I’m almost to the 50-50 here. My front foot is lifting up behind me to help me balance, and my back hand is coming away from the board for much the same reason. I’m also starting to straighten my back leg and stand up on the truck. Not too far, though – you need to stay a little compressed to be able to hop out.
And here’s the textbook 50-50 shot. Not that while I’m having to bend over, I’m not leaning too far forwards, and my front leg, extended behind me, is helping to counterbalance my weight. Also, look at the angle of the board – this is the best position for balance. Any higher than this and you’ll fall off, any lower and you won’t be able to hold it up with your front hand.
This is what that position is going to look like from above (barring the front foot on the floor, obviously). The front hand position is important – you want to grab the nose the same way you were setting up for the tailstop fingerflip as that’s how you’re going to return to the wheels.

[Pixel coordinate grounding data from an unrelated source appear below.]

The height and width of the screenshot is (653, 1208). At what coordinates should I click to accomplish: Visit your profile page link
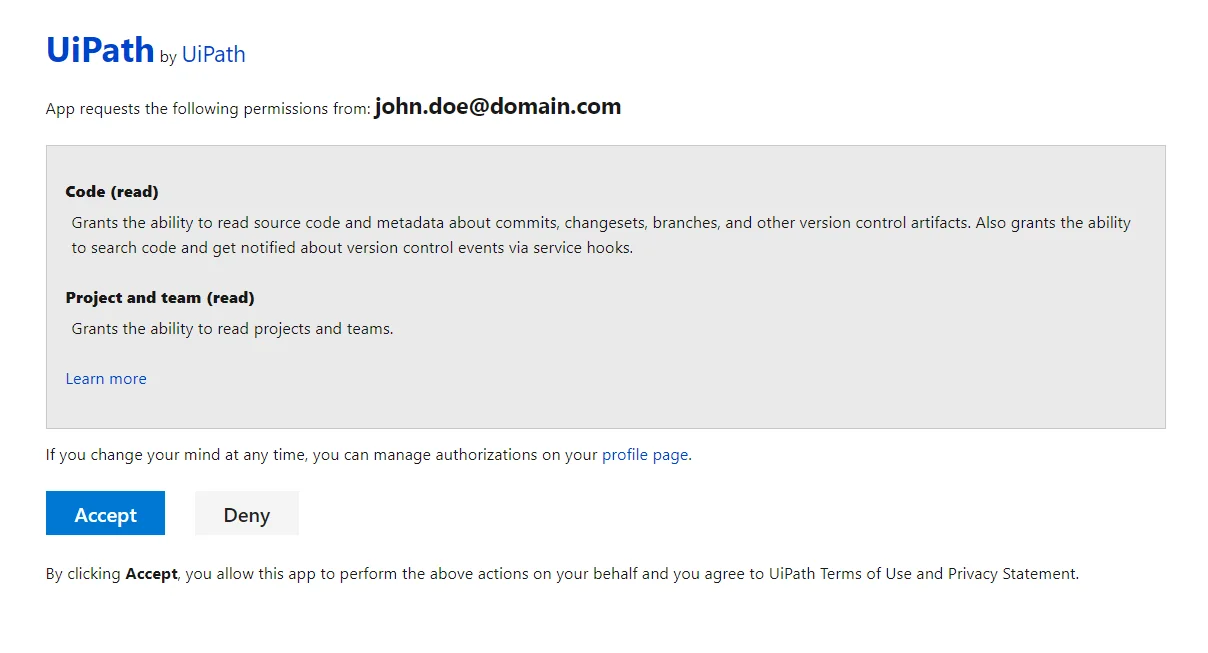pyautogui.click(x=644, y=454)
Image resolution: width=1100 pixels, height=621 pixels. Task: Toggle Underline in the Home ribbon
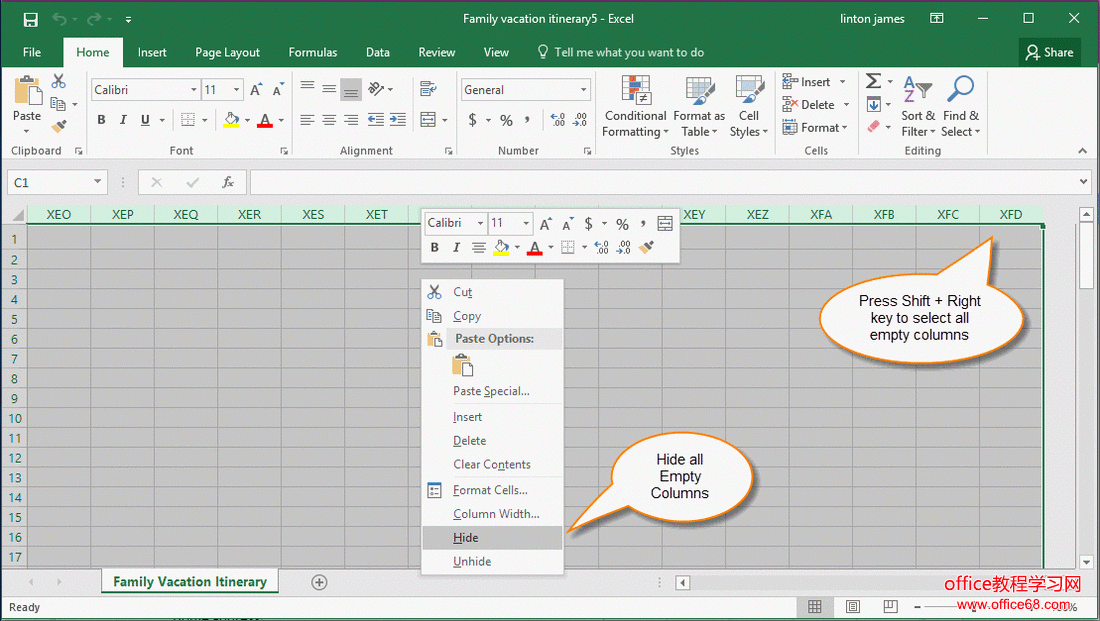[x=145, y=120]
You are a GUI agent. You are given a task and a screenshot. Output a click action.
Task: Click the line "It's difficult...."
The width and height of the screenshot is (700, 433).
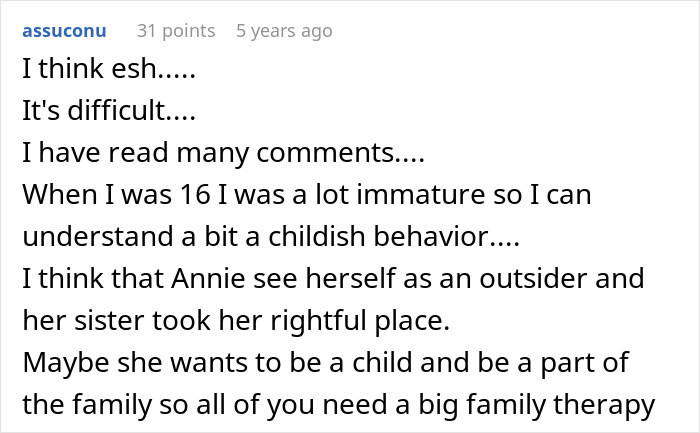click(99, 114)
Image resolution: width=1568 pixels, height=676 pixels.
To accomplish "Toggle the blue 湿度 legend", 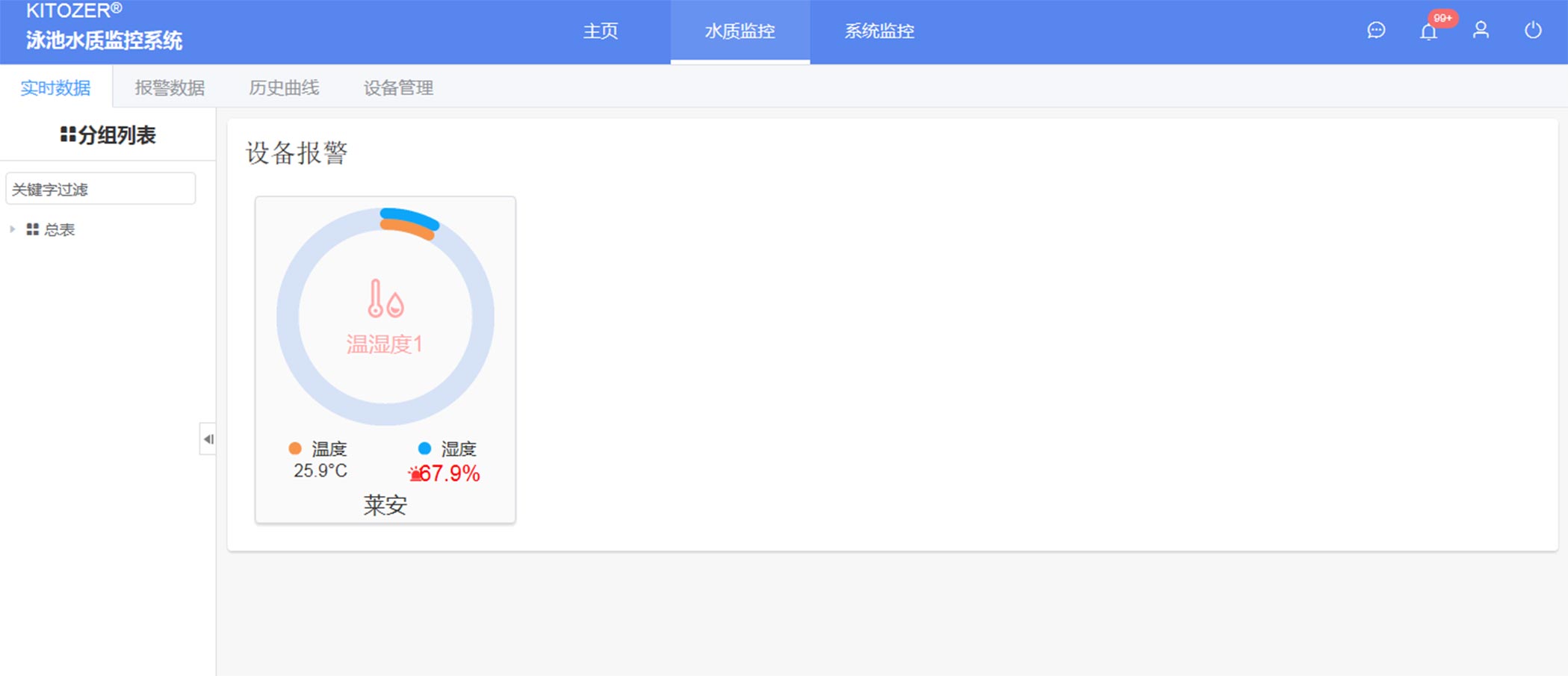I will click(424, 448).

Okay, time to get out. At this point, I begin pressing onto my thumb, and the board starts rolling around the slight curve of the end of the tail. I’m also straightening my back leg back out, and bringing my front foot back in, ready for the hop back to the griptape.
If you’ve already learned the tailstop fingerflip, this will feel very easy, as the board is inherently unstable. And like the tailstop fingerflip, I don’t need to move my arm much, if at all. This whole flip comes from the fingers – push the thumb down and pull your fingers up, hop up slightly from the truck, and the board will more or less fall back to the wheels on its own.
In a similar fashion to the Casper, your front foot is likely to connect with the griptape first, so it’s important you’ve bought that leg back in from its balancing position by this point. You’ve got to push that nose back down to level the board out.
Providing you’ve not swung your arm when you were flipping out, your back foot will naturally land bolts – it was just standing on the other side of them, after all. Just focus on getting that front foot where it needs to be, and get ready for your next trick.
In theory, you can do 50-50s on basically any board, but they become significantly easier on a squarer tail, as it’ll help stabilise you when you’re standing on the truck. If you’re using a popsicle-shaped street board, consider flattening off the end of the curve; I used to use an orbital sander when I was 14 or 15 years old, but I’m sure you can find something better than that!
If you’re using a single kick deck, consider having the board the “wrong” way around for this one – so you’re standing on the flat nose. It’s much easier to balance that way.
It’s also worth picking up some skid plates before you start working on these. Razortail and truck tricks don’t mix; standing on the end of a razortailed deck is an easy way to totally ruin your board.